* _EXTRAIT_
40,4 milliards d'euros en 2021, c'est le montant des dépenses d'aide sociale des départements selon l'Observatoire national de l'action sociale (ODAS). Cela représente une progression de 150 millions d'euros, soit + 0,4 % par rapport à 2020. « Jamais les dépenses sociales des départements n'avaient si peu augmenté d'une année à l'autre », constate l'Odas en juin 2022, qui qualifie 2021 « d'année atypique ». « C'est d'autant plus surprenant que la crise sanitaire liée au Covid-19 a continué de perturber la vie sociale et économique du pays tout au long de l'année, malgré la mise en œuvre généralisée de la vaccination », poursuit l'Observatoire. Cette stabilisation intervient après une année 2020 marquée à l'inverse par une augmentation exceptionnelle de 4,2 % des dépenses, liées à des mesures d'urgence en réponse à la crise sanitaire.

* _CONSIGNE DE TRAVAIL 1_
Recopiez l'extrait sur les dépenses d'aide sociale des départements : commencez aux mots « 40,4 milliards d'euros » et arrêtez-vous après « la crise sanitaire. ».
* _CONSIGNE DE TRAVAIL 2_
Prolongez l'extrait sur les dépenses d'aide sociale des départements à la suite de sa dernière phrase.
Ces lignes n'ont aucun rapport avec l'extrait.

Données recueillies:
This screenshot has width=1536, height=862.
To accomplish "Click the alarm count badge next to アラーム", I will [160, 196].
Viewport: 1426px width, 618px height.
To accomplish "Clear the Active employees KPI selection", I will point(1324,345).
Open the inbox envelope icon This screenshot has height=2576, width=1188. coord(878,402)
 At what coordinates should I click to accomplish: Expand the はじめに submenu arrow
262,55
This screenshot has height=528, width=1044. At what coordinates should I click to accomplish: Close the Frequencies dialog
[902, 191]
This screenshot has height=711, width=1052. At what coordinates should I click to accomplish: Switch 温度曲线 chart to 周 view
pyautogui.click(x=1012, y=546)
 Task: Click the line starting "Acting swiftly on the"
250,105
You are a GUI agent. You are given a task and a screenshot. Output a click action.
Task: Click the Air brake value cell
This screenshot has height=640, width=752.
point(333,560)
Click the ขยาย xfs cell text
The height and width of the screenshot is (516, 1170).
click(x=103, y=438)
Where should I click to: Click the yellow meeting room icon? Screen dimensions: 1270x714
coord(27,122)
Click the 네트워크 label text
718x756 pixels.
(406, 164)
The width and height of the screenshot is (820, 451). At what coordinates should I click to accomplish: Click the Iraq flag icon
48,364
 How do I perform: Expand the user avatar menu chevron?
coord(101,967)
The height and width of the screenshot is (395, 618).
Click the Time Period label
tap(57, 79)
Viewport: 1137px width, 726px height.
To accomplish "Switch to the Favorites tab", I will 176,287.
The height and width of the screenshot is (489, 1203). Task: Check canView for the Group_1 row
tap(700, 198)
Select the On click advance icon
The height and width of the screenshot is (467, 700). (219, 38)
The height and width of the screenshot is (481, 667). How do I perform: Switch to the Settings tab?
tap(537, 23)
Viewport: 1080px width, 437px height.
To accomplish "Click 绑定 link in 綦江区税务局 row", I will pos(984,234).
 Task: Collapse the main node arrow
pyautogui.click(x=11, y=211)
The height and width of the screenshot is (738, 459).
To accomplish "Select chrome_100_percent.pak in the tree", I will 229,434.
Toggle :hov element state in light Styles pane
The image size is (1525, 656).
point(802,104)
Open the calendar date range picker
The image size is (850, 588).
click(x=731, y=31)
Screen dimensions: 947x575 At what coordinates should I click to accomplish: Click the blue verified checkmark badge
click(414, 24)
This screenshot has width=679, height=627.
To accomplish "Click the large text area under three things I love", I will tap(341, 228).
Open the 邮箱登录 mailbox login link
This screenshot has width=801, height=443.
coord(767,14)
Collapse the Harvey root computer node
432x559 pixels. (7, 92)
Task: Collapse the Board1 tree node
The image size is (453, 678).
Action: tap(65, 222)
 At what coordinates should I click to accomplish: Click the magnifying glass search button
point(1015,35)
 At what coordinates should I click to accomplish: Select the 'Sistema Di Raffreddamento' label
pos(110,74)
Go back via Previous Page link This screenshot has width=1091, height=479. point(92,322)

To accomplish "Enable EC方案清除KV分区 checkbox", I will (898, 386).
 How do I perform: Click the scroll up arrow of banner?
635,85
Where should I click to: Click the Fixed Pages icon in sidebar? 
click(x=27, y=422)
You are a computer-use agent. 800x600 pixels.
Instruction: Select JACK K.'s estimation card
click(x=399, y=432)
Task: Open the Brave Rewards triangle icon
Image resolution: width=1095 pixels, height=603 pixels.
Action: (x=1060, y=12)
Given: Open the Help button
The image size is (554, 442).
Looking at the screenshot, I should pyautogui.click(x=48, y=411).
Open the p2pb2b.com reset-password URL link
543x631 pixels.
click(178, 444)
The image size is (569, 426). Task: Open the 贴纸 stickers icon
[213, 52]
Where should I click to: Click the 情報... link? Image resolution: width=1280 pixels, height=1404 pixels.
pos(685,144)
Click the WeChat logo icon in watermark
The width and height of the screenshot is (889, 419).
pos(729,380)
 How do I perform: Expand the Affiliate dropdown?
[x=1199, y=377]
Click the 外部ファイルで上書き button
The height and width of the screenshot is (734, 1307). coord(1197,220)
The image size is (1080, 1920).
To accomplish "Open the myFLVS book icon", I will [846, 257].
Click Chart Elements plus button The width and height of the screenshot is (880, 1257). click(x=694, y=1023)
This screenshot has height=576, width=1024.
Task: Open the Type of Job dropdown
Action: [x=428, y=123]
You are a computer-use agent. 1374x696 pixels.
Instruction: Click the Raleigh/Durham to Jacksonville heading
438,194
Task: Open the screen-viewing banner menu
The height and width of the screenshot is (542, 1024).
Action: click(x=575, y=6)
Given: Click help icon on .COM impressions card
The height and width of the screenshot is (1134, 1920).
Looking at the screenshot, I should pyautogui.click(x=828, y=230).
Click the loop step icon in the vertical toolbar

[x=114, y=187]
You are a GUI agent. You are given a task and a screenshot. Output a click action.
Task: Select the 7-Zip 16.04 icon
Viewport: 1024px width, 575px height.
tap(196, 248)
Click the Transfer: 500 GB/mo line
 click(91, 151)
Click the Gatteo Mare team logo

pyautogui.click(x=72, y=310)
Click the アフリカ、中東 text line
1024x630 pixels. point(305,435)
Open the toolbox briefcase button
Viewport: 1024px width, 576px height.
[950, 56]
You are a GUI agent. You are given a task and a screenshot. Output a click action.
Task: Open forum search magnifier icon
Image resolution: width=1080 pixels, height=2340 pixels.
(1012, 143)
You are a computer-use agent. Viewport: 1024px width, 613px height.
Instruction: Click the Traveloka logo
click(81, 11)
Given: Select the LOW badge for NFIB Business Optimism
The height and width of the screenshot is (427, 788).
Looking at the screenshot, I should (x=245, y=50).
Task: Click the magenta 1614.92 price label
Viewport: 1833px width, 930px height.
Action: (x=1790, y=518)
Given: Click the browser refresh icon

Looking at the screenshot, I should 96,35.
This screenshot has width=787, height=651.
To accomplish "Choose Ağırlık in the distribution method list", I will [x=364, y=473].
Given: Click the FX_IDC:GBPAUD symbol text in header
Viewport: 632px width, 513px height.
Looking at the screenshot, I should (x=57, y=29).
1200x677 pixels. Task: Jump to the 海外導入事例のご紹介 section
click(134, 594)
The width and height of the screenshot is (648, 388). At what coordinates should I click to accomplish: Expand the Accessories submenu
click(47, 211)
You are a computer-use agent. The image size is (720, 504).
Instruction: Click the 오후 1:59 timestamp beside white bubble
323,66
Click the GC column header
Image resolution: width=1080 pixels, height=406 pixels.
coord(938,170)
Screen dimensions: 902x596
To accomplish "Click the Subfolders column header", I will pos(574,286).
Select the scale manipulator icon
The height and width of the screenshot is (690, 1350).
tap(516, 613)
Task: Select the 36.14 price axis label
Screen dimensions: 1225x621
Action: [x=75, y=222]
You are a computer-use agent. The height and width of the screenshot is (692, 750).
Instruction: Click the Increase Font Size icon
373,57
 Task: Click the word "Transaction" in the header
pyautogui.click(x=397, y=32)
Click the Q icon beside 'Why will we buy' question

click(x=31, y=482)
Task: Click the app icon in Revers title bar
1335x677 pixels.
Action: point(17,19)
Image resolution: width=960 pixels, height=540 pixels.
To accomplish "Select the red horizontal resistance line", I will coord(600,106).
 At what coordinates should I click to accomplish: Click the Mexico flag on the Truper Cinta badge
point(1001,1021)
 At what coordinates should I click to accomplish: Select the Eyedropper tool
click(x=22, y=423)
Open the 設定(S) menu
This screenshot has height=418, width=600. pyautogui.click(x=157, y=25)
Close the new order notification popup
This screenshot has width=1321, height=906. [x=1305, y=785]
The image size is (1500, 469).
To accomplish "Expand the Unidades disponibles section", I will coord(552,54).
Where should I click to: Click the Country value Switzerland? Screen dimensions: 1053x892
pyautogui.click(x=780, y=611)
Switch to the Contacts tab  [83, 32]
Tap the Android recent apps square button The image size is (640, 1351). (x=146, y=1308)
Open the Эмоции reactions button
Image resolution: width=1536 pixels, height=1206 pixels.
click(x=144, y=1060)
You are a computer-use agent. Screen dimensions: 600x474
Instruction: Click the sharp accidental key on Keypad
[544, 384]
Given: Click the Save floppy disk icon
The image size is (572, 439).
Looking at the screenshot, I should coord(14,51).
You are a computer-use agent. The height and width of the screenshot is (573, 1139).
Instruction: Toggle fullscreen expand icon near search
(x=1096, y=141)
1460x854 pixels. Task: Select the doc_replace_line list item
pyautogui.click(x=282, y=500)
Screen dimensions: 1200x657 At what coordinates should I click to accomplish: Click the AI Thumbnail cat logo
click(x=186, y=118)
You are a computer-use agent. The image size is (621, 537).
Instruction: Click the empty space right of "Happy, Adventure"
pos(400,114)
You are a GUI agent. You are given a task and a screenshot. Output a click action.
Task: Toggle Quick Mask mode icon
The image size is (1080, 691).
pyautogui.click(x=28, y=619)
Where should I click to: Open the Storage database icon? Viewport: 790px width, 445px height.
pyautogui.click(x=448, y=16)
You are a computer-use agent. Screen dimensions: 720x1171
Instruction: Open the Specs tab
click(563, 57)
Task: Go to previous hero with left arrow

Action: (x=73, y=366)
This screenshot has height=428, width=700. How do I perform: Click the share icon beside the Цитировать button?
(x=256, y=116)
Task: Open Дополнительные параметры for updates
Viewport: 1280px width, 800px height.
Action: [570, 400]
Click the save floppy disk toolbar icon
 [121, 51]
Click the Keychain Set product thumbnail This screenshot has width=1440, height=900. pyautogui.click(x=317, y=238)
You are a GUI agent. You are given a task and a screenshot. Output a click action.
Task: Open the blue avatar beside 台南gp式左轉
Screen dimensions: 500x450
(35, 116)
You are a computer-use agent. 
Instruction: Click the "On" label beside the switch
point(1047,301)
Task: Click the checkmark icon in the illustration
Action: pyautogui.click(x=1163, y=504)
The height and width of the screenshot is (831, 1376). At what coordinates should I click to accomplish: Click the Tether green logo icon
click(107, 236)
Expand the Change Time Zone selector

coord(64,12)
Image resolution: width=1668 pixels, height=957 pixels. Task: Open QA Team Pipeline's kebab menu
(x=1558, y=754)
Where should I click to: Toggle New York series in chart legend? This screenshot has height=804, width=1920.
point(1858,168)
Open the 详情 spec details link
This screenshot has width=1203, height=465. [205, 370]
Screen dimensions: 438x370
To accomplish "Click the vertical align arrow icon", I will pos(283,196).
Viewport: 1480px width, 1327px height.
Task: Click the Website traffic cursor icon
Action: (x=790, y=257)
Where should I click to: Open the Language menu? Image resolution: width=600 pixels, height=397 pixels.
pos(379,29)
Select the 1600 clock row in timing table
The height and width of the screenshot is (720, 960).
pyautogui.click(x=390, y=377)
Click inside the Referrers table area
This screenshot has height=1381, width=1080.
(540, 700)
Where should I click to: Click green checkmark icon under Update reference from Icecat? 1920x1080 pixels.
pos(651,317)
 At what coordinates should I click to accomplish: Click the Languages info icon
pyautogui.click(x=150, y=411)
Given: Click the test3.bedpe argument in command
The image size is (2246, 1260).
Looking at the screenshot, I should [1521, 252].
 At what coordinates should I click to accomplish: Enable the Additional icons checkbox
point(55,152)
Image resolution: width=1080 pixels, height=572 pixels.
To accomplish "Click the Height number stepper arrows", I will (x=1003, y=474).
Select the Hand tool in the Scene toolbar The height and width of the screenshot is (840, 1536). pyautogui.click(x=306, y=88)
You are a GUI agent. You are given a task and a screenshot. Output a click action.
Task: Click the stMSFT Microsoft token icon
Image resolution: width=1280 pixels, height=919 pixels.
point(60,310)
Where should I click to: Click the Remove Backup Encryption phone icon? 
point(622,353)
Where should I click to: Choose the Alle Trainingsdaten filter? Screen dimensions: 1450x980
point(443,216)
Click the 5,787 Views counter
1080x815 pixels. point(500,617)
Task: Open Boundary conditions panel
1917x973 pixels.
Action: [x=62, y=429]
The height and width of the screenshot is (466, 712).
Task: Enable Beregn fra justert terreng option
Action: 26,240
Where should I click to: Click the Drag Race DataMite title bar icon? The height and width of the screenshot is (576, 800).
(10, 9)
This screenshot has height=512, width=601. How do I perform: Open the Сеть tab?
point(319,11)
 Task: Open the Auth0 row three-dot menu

* _RÉSULTAT DE L'EXERCICE 1_
40,4 milliards d'euros en 2021, c'est le montant des dépenses d'aide sociale des départements selon l'Observatoire national de l'action sociale (ODAS). Cela représente une progression de 150 millions d'euros, soit + 0,4 % par rapport à 2020. « Jamais les dépenses sociales des départements n'avaient si peu augmenté d'une année à l'autre », constate l'Odas en juin 2022, qui qualifie 2021 « d'année atypique ». « C'est d'autant plus surprenant que la crise sanitaire liée au Covid-19 a continué de perturber la vie sociale et économique du pays tout au long de l'année, malgré la mise en œuvre généralisée de la vaccination », poursuit l'Observatoire. Cette stabilisation intervient après une année 2020 marquée à l'inverse par une augmentation exceptionnelle de 4,2 % des dépenses, liées à des mesures d'urgence en réponse à la crise sanitaire.

* _RÉSULTAT DE L'EXERCICE 2_
+3,3 % pour le handicap
Si, en 2021, le RSA (Revenu de solidarité active) reste le premier poste de dépenses de l'action sociale départementale avec plus de 11 milliards d'euros alloués, l'augmentation la plus marquante est celle des dépenses liées au soutien aux personnes handicapées (+ 3,3 %) pour atteindre 8,3 milliards d'euros contre 8 milliards en 2020. Cela s'explique notamment par la mise en œuvre du « Ségur de la santé » qui a permis une revalorisation, dans un premier temps, de la rémunération des personnels médicaux et non médicaux des hôpitaux et des établissements d'hébergement pour personnes âgées dépendantes (EHPAD) publics, avant d'étendre certaines mesures au secteur du handicap (article en lien ci-dessous).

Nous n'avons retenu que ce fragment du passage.